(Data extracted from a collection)
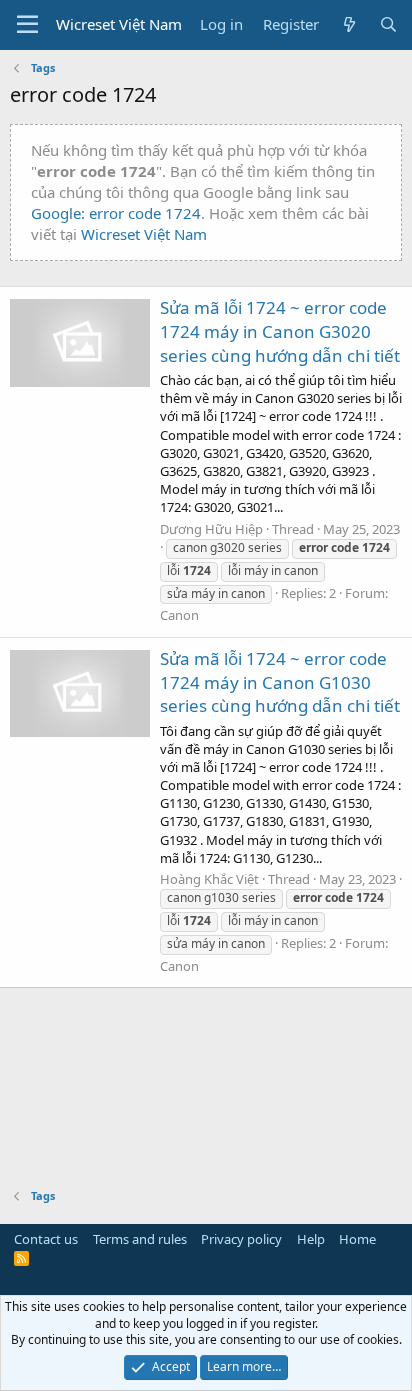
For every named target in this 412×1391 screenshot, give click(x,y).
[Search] (388, 24)
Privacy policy (241, 1239)
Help (311, 1239)
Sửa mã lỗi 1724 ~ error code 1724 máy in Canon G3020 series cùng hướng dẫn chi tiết (280, 331)
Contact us (46, 1239)
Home (357, 1239)
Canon (179, 615)
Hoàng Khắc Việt (209, 879)
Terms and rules (140, 1239)
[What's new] (348, 24)
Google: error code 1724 (116, 213)
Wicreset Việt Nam (144, 234)
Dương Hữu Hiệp (211, 529)
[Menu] (27, 25)
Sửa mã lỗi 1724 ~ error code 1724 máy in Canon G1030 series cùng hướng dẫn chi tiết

■ **Exercise goal**
Pictures stay out of this copy; write out the entries above exactly.

■ **Problem solution**
For every named target in this 412×1391 screenshot, give click(x,y).
[Search] (388, 24)
Privacy policy (241, 1239)
Help (311, 1239)
Sửa mã lỗi 1724 ~ error code 1724 máy in Canon G3020 series cùng hướng dẫn chi tiết (280, 331)
Contact us (46, 1239)
Home (357, 1239)
Canon (179, 615)
Hoàng Khắc Việt (209, 879)
Terms and rules (140, 1239)
[What's new] (348, 24)
Google: error code 1724 (116, 213)
Wicreset Việt Nam (144, 234)
Dương Hữu Hiệp (211, 529)
[Menu] (27, 25)
Sửa mã lỗi 1724 ~ error code 1724 máy in Canon G1030 series cùng hướng dẫn chi tiết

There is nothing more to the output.